Last edited: Nov 30, 2006
3. Nov 30, 2006

### a_lawson_2k

Such an integration would produce a volume, not an area.

4. Nov 30, 2006

### vanesch

Staff Emeritus
This is true only if there is a prismatic section (that is, if A is constant between C and H, over length L). You have the problem that A is not constant from r1 to r2.
However, you can use spherical symmetry, and you can use the fact that the heat flux will be the same at all r.

So you should try to find the temperature dependence of r: T(r), with boundary conditions that T(r1) = T_2 and T(r2) = T_1. The above equation is then to be written in a differential form:

H = constant = - k A(r) dT/dr which gives you a (simple) differential equation for T(r), if you fill in the area A(r) = 4 pi r^2.

5. Nov 30, 2006

### a_lawson_2k

$$\int_{a}^{b} \frac{-H}{4k\pi r^2} dr= \int_{T_1}^{T_2} dT$$
$$H = \frac{4abk\pi \Delta T}{a-b}$$

That equation wasn't even hinted at in the book; should I move to a more rigorous book if I am attempting these problems?

6. Dec 1, 2006

### vanesch

Staff Emeritus
Different books have different purposes ; some are conceptually clear, others are encyclopedic, some are highly rigorous, still others give you good problem solving skills. So you should look at different books to get a good overall appreciation of a subject.

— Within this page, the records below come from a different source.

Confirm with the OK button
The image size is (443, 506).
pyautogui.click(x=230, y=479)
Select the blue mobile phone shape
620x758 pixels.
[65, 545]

Concerning pure problem solving (and certainly NOT any conceptual depth), do you know about the excellent Schaum's outline series ? There is one in about any subject (including one on heat transport).

7. Dec 1, 2006

### a_lawson_2k

Haven't heard of them, but I'll definitely look into it. Thanks for the lead.

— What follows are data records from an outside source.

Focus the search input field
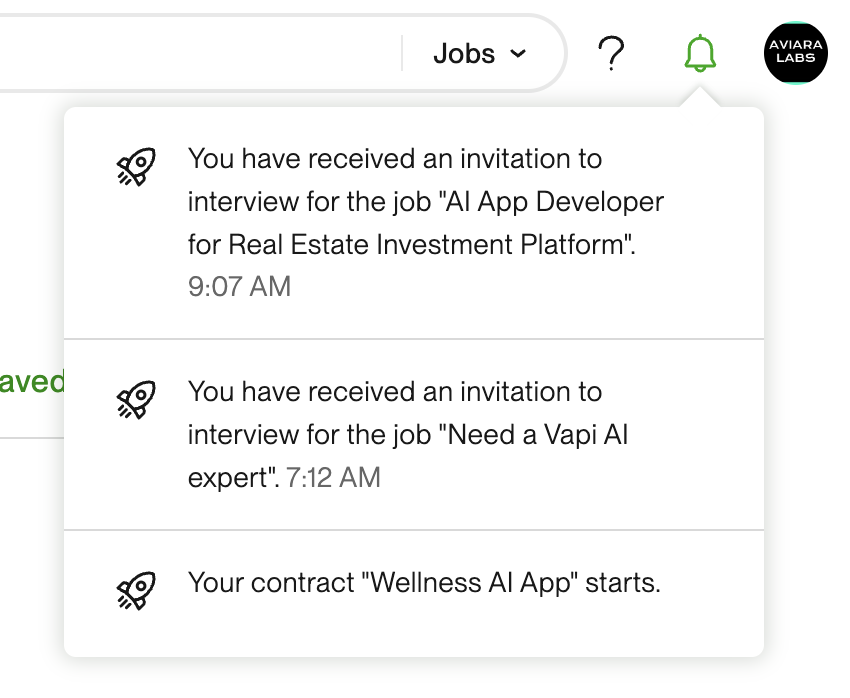 tap(200, 54)
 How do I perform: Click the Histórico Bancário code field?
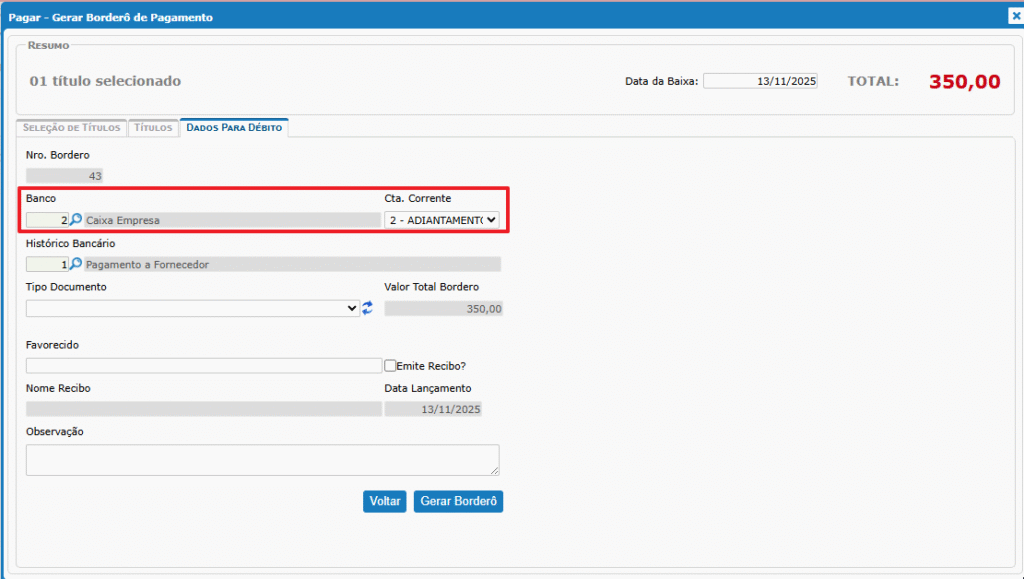47,265
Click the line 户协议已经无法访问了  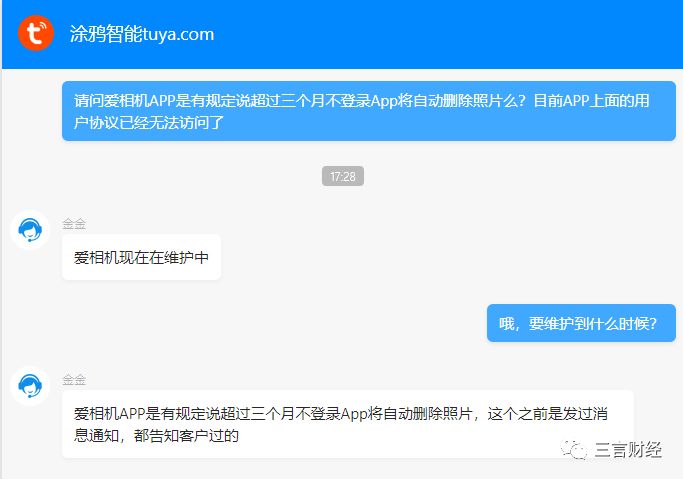[x=149, y=122]
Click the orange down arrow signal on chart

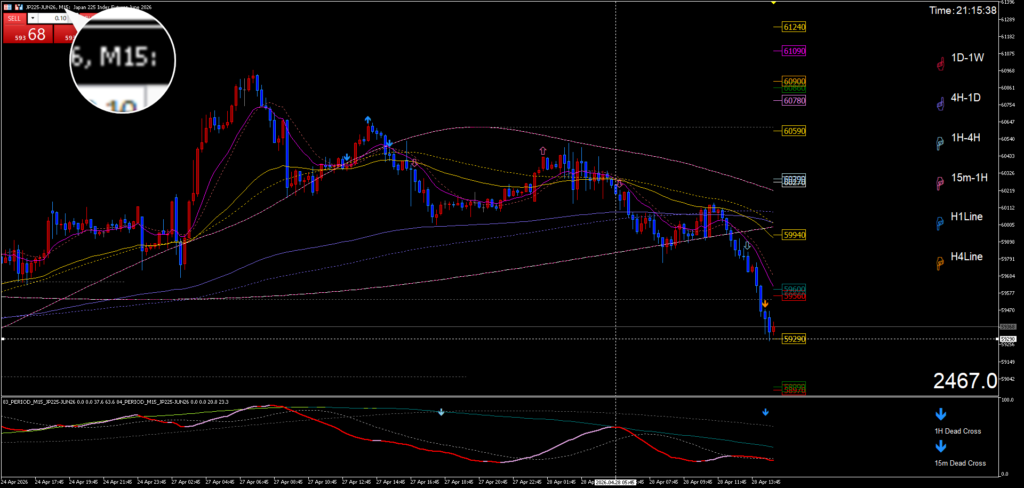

As for the temperature variation T(R), I tried finding it by integrating the result from the previous problem H(r) divided by $$-k*4\pi r^2$$, but it didn't reconcile with the book's result. It said $$\frac{T_1 b(r-a)+T_2 a(b-r)}{r(b-a)}$$, but I kept getting a different result when I integrated $$\frac{H}{-4\pi r^2 k}$$ from a to R (a=<R<=b)...

8. Dec 2, 2006

### vanesch

Staff Emeritus
They are really worth it: they're pretty cheap, easily available (on amazon for instance) and very efficient to learn to solve problems in an efficient way.
(and no, I have no stock in them :-)

This should come out right...(I mean, the approach is correct).

Let's check: we have
C/r^2 = - dT/dr, so after integration, T is of the form T(r) = C/r + C'
Note that $$C = \frac{ab}{a-b} \DeltaT$$ in here.

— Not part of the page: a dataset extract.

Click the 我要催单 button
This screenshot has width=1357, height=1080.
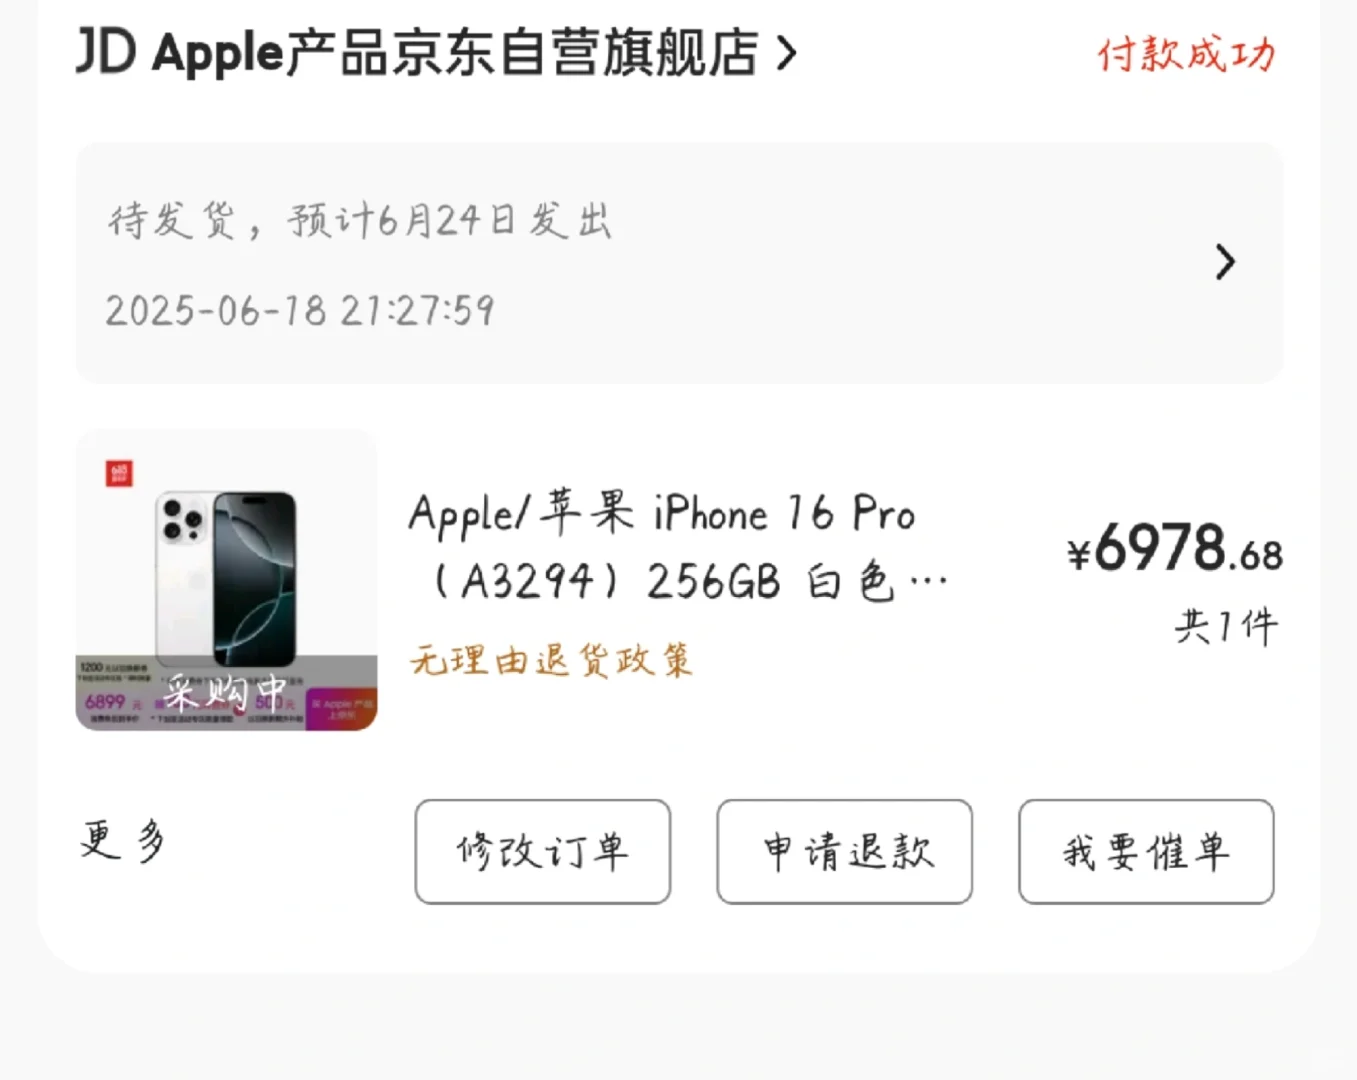(x=1147, y=852)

Now, you can check that the expression of your book does comply to this T(r) form (check the coefficient of 1/r, it is C all right, plus a constant).

In order to check the constant C', we only have to verify that the expression of the book has the right value at r = a (and should then also have the right expression at r = b, because that's how we fixed C - and hence H - in the first place).
Fill it in: it is all right.

So this should come out all right...

9. Dec 2, 2006

### a_lawson_2k

$$\int_{a}{R}-\frac{\frac{4abk\pi (T_1-T_2)}{b-a}}{4\pi r^2 k}$$

Maple spit out the same thing, I finally found the first part of the solutions to University Physics (set me back \$20, still grumbling about that, I'm switching over to 11th once I find a good price) so this may be resolved sooner than later thankfully.

I'm still not sure why it didn't reconcile. To shed light, I used Maple to expand the results:
Book's:
$${\frac {{\it T1}\,b}{b-a}}-{\frac {ab{\it T1}}{R \left( b-a \right) }} +{\frac {ab{\it T2}}{R \left( b-a \right) }}-{\frac {{\it T2}\,a}{b-a}}$$

mine:

$$-{\frac {ab{\it T1}}{ \left( -b+a \right) R}}+{\frac {ab{\it T2}}{ \left( -b+a \right) R}}$$

I appear to be off by the far left and right terms and then by a factor of -1.

Last edited: Dec 2, 2006
10. Dec 10, 2006

### a_lawson_2k

Still haven't figured it out; further insight would be appreciated.

Thanks

11. Dec 10, 2006

### vanesch

Staff Emeritus
I can only repeat what I wrote already...